And I think that once we are on the lookout for them, it is quite easy to see how these two ideas came to be blended together in traditional epistemology. The first idea clearly arises in the attempt to explain the facts of sense perception in scientific style. How does it happen that people can have the experience which they describe by saying "It is as though I were seeing a red and triangular physical object" when either there is no physical object there at all, or, if there is, it is neither red nor triangular? The explanation, roughly, posits that in every case in which a person has an experience of this kind, whether veridical or not, he has what is called a 'sensation' or 'impression' 'of a red triangle.' The core idea is that the proximate cause of such a sensation is only for the most part brought about by the presence in the neighborhood of the perceiver of a red and triangular physical object; and that while a baby, say, can have the 'sensation of a red triangle' without either seeing or seeming to see that the facing side of a physical object is red and triangular, there usually looks, to adults, to be a physical object with a red and triangular facing surface, when they are caused to have a 'sensation of a red triangle'; while without such a sensation, no such experience can be had.

Stored items from a collection ::

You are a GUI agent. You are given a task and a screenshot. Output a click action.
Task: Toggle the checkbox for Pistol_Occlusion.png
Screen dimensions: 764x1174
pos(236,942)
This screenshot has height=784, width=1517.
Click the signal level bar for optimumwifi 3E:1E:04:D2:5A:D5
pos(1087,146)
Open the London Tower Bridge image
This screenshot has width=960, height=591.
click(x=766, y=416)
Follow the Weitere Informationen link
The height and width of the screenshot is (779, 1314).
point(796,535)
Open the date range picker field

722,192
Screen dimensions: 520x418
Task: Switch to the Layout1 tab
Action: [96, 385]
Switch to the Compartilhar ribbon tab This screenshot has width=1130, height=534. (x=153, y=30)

Things to do ::
**A.** In the passage on sense perception, who can have the 'sensation of a red triangle' without seeing or seeming to see that the facing side of a physical object is red and triangular?
**B.** Which distinct expressions does the passage on sense perception set off in single quotation marks?
**C.** Write what comes next in the passage on sense perception, beginning after its final sentence.

Responses by task ::
**A.** A baby.

**B.** sensation; impression; of a red triangle; sensation of a red triangle

**C.**
    I shall have a great deal more to say about this kind of 'explanation' of perceptual situations in the course of my argument. What I want to emphasize for the moment, however, is that, as far as the above formulation goes, there is no reason to suppose that having the sensation of a red triangle is a cognitive or epistemic fact. There is, of course, a temptation to assimilate "having a sensation of a red triangle" to "thinking of a celestial city" and to attribute to the former the epistemic character, the 'intentionality' of the latter. But this temptation could be resisted, and it could be held that having a sensation of a red triangle is a fact sui generis, neither epistemic nor physical, having its own logical grammar. Unfortunately, the idea that there are such things as sensations of red triangles -- in itself, as we shall see, quite legitimate, though not without its puzzles -- seems to fit the requirements of another, and less fortunate, line of thought so well that it has almost invariably been distorted to give the latter a reinforcement without which it would long ago have collapsed. This unfortunate, but familiar, line of thought runs as follows:

The seeing that the facing surface of a physical object is red and triangular is a veridical member of a class of experiences -- let us call them 'ostensible seeings' -- some of the members of which are non-veridical; and there is no inspectible hallmark which guarantees that any such experience is veridical. To suppose that the non-inferential knowledge on which our world picture rests consists of such ostensible seeings, hearings, etc., as happen to be veridical is to place empirical knowledge on too precarious a footing -- indeed, to open the door to skepticism by making a mockery of the word knowledge in the phrase "empirical knowledge."

   Now it is, of course, possible to delimit subclasses of ostensible seeings, hearings, etc., which are progressively less precarious, i.e. more reliable, by specifying the circumstances in which they occur, and the vigilance of the perceiver. But the possibility that any given ostensible seeing, hearing, etc., is non-veridical can never be entirely eliminated. Therefore, given that the foundation of empirical knowledge cannot consist of the veridical members of a class not all the members of which are veridical, and from which the non-veridical members cannot be weeded out by 'inspection,' this foundation cannot consist of such items as seeing that the facing surface of a physical object is red and triangular.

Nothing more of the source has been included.